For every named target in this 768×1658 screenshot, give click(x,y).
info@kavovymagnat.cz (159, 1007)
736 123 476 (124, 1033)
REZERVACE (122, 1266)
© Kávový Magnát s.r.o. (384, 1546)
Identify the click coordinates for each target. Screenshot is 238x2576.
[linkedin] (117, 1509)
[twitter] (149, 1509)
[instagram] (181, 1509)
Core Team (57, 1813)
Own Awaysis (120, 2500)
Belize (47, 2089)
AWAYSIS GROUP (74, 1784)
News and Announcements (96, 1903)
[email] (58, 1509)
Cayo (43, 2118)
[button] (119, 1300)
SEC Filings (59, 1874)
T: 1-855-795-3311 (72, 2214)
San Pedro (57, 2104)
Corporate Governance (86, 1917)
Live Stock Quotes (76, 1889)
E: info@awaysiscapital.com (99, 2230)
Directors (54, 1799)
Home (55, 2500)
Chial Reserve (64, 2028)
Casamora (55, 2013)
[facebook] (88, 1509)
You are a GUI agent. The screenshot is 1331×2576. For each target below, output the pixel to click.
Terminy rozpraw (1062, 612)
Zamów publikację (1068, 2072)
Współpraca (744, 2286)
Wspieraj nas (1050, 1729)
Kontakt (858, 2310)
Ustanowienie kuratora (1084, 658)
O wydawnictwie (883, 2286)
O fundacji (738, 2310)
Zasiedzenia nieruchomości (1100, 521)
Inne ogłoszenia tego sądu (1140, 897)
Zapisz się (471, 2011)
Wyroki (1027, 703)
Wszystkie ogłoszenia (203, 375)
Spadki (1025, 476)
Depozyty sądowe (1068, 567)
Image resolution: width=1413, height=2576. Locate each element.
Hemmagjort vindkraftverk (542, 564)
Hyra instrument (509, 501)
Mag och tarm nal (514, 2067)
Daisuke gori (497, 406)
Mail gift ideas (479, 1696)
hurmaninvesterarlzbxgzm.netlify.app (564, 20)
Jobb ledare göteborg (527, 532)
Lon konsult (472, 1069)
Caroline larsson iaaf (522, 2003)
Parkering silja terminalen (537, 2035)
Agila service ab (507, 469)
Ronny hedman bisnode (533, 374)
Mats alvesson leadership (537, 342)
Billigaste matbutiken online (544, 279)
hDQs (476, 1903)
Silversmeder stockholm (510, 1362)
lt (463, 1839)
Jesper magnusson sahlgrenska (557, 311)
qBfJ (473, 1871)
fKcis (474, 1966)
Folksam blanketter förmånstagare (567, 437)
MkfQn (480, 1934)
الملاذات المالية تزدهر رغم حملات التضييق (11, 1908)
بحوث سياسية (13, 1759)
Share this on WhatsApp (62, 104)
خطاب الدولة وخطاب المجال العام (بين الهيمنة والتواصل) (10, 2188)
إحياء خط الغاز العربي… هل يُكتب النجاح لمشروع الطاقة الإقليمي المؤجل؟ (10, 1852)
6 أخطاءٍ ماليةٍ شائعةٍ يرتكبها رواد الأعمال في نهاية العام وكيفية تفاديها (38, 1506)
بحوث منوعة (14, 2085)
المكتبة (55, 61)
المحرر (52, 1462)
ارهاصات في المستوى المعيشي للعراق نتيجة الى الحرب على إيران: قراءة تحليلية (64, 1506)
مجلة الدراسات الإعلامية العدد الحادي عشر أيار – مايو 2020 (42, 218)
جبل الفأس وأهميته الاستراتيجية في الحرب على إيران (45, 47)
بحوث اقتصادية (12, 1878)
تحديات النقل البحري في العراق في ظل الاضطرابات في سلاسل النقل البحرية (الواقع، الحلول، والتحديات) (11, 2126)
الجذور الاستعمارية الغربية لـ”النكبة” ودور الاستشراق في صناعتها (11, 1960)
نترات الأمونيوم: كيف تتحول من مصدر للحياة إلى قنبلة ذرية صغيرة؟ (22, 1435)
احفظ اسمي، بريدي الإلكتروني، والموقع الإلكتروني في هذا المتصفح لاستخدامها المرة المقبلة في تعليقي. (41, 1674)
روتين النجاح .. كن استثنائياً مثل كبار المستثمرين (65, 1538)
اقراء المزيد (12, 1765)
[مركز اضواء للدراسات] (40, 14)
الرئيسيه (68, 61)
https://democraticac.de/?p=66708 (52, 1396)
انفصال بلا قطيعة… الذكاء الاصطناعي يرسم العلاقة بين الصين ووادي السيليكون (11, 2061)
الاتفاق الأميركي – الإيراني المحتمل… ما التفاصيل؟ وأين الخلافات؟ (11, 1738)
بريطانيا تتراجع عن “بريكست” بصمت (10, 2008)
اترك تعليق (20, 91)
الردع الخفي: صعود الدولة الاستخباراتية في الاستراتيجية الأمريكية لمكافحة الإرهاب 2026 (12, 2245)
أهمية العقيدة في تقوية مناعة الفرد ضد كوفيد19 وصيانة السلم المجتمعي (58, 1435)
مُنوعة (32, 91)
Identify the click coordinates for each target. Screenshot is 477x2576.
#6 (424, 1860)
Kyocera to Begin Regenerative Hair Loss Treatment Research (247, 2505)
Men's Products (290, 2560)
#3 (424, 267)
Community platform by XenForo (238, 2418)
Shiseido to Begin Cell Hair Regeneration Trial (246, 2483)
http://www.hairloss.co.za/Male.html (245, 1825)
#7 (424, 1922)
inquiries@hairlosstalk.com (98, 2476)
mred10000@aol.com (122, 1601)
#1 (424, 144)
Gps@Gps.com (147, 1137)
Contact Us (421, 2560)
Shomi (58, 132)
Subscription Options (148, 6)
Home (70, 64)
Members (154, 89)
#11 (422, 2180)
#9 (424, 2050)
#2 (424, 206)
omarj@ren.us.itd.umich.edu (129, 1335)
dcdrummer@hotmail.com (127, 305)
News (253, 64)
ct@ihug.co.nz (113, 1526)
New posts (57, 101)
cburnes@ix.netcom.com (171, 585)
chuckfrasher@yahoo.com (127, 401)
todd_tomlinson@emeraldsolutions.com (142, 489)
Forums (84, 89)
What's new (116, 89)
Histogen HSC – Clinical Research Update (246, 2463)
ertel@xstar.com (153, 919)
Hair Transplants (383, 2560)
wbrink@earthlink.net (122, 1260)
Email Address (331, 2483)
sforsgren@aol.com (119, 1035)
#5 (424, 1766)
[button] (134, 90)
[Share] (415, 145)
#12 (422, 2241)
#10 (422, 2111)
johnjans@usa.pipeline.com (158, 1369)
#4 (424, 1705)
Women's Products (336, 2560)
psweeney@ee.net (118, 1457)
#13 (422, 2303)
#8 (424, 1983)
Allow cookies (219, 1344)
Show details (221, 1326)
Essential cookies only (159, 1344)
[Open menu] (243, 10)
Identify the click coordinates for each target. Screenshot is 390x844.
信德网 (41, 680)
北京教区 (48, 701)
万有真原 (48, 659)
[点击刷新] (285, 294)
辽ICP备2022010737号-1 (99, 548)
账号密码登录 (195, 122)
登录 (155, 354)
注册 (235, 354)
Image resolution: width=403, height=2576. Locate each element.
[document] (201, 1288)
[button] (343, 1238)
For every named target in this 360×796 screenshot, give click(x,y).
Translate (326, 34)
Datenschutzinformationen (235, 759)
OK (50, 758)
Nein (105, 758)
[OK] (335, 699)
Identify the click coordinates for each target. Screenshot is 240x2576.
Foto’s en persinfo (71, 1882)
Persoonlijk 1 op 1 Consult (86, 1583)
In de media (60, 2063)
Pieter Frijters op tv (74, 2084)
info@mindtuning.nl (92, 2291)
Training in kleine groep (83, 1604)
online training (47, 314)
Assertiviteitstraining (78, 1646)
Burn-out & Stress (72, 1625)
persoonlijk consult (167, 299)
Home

▸ **WHAT THIS TASK INVOLVES**: From the entries above, write out only the lines starting at the line that holds "Casamora (55, 2013)" and ending at the line that holds "Inne ogłoszenia tego sądu (1140, 897)", keeping both and matching them exactly.

▸ **FINISHED EXERCISE**:
Casamora (55, 2013)
[facebook] (88, 1509)
You are a GUI agent. The screenshot is 1331×2576. For each target below, output the pixel to click.
Terminy rozpraw (1062, 612)
Zamów publikację (1068, 2072)
Współpraca (744, 2286)
Wspieraj nas (1050, 1729)
Kontakt (858, 2310)
Ustanowienie kuratora (1084, 658)
O wydawnictwie (883, 2286)
O fundacji (738, 2310)
Zasiedzenia nieruchomości (1100, 521)
Inne ogłoszenia tego sądu (1140, 897)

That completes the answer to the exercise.